Minister Brinkhorst quoted science philosopher Michael Gibbons, who claimed that in this age of globalization, innovation is mostly the result of interdisciplinary cooperation, including connections with industry. `That will produce more interaction between fundamental research at the university and society.' Brinkhorst called the contrast with the classical university as Bildungsinstitut `highly rhetorical and hypothetical, because neither society nor industry expects universities to give up on research instigated by curiosity.'
Yet that is precisely what opponents are afraid of. Opponents like Wim Noomen, chairman of the Executive Board of the Vrije Universiteit, who accused government and industry of having a `limited, mostly short-term vision' on the impact of science on society. `First of all, the primary function of science is cultural, not economical, which is threatened by the requirement of economic yield.' To support his view he quoted Schraven, chairman of employers' organisation VNO-NCW, who said that scientific institutes should consider it their mission to work for the industry and, if necessary, should be forced by the government to do so.

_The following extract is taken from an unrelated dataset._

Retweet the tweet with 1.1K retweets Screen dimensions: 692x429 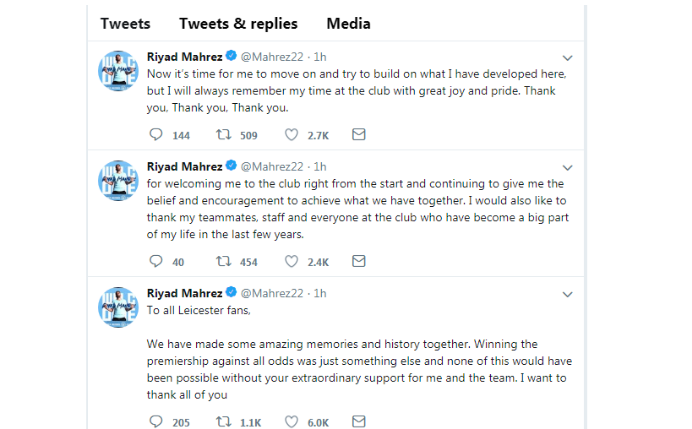(x=225, y=422)
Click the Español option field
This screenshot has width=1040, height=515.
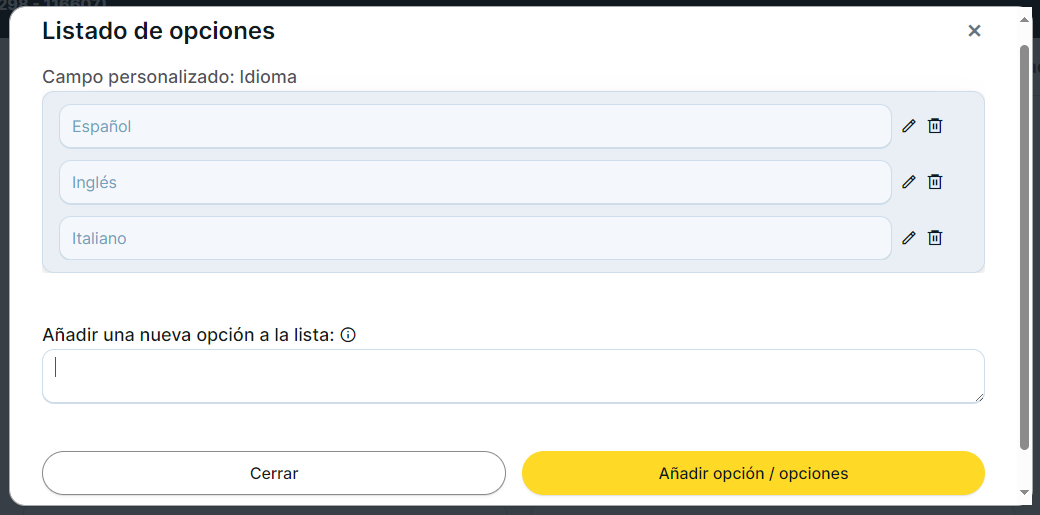pos(475,127)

Noomen insists that he does not mean that the VU does not want to work intensively with industry, but he considers fundamental research - the `beating heart of the knowledge infrastructure' - an essential prerequisite. Independent research should not depend on `aiming for results that have a practical use, but instead society should allow for institutes where people are paid to make mistakes. Trial and error.'
As if to prove Noomens' right, Philips top executive Gerard Kleisterlee spoke simultaneously at the University of Tilburg in favor of combining open research and industrial application. `Philips does not call something an innovation until it actually makes us money.' Those words did not fall on deaf ears with Rector Magnificus Lamberts of the Erasmus University Rotterdam. Lamberts preferred to speak of a `multiversity,' referring to the attention to social service, the alliance with businesses and the increasing commercialization. As a shining example, he mentioned the Academic Centre TransPORT, a joint venture of industry, local government and the University of Delft. `The ambition is to become one the top three centers in the world.' That is exactly the kind of market thinking that should be music to the ears of Minister Brinkhorst.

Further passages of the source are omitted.